Incredible database now includes almost every protein known to science
Last year, Alphabet’s DeepMind released an open source database of the 3D structures of hundreds of thousands of proteins, including all 20,000 known proteins in the human body. Now, this AlphaFold Protein Structure Database has been expanded to 200 million, including almost every protein known to science.
Proteins are the workhorses of living cells, performing untold numbers of biological processes vital for life. They’re made up of chains of amino acids that fold into intricate three-dimensional shapes, which dictates their function. Mapping out the structures of proteins is important to understand what they do, how they work, and how things can go wrong, which is key to research into everything from new medicines and treatments to improving crops and animal conservation.
But it remains tricky to calculate the exact structure of a protein based on the amino acids that make it up. Figuring this out usually requires a huge amount of computing power and human work hours, and the situation has become known as the "protein folding problem." As such, progress had been relatively slow over the decades.
That is, until Alphabet set its powerful DeepMind AI on the problem. Originally trained on 100,000 known protein structures, the system developed the ability to predict the structures of the many millions of other proteins, with each one taking mere minutes or seconds rather than months or years to ascertain.
In July 2021 the first AlphaFold Protein Structure Database was released to the public for scientists to study. It originally contained over 350,000 protein structures, including around 98.5 percent of human proteins as well as those found in fruit flies, mice, yeast and E. coli. It was later expanded to around a million protein structures from 10,000 species of animals, plants, bacteria, fungi and other organisms. In the year since, over 500,000 scientists from around the world have accessed the database to aid their research.
Now, DeepMind has released a massive new update to the database, which now includes around 214 million structures from a million species. That covers almost every protein currently known to science, offering a huge boon to research into disease treatments, vaccines, sustainability, antibiotic resistance, and even plastic pollution.

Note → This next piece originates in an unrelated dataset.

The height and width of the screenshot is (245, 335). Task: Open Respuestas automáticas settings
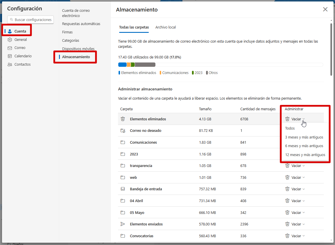pos(81,24)
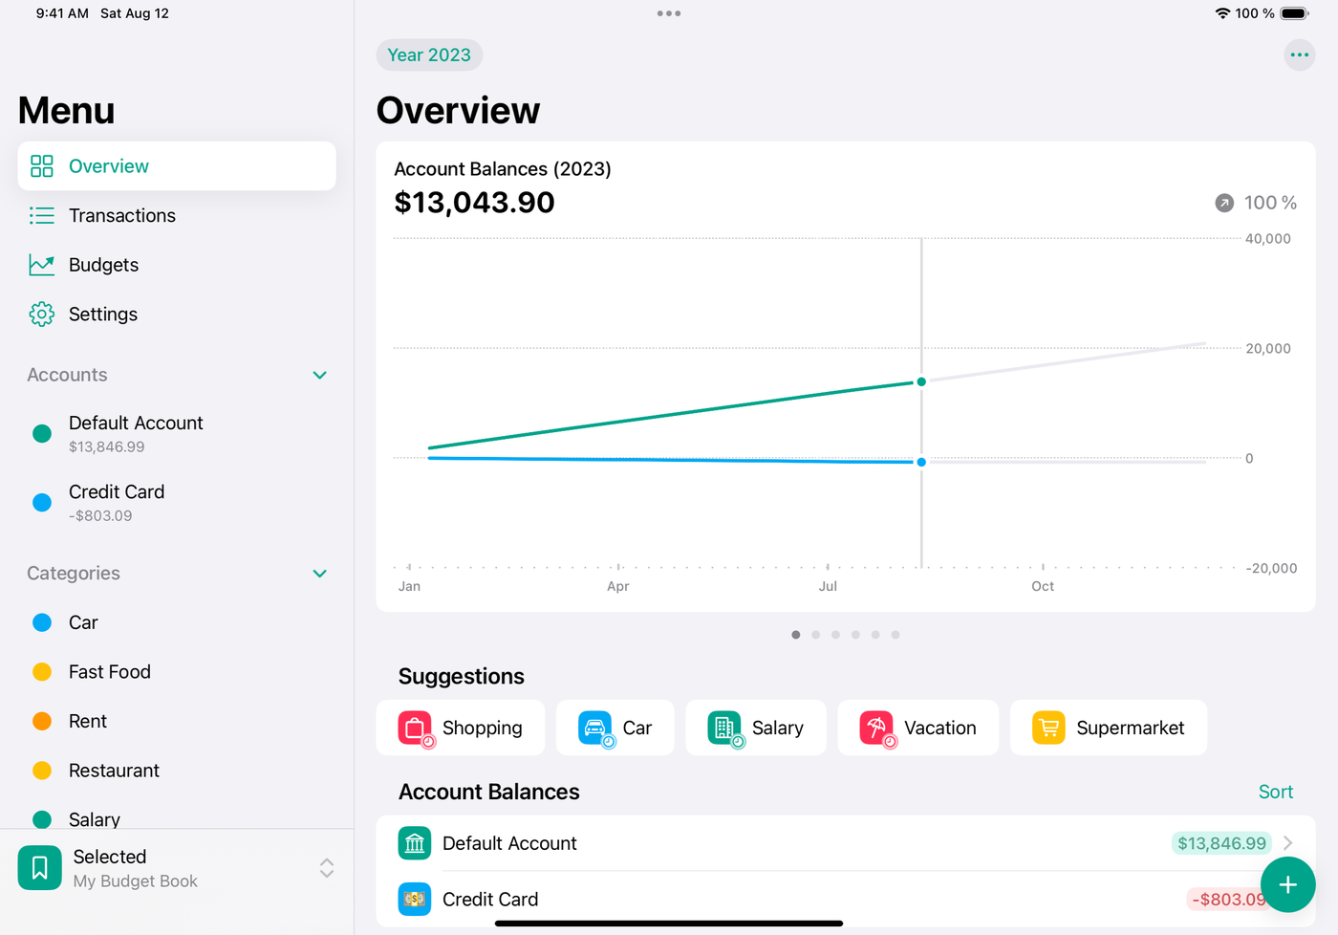Click the Default Account bank icon
Image resolution: width=1338 pixels, height=935 pixels.
415,843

“AlphaFold has already accelerated and enabled massive discoveries, including cracking the structure of the nuclear pore complex,” said Eric Topol, director of the Scripps Research Translational Institute. “And with this new addition of structures illuminating nearly the entire protein universe, we can expect more biological mysteries to be solved each day."
The entire database of protein structures, comprised of over 25 Terabytes of data, can be downloaded from Google Cloud Public Datasets.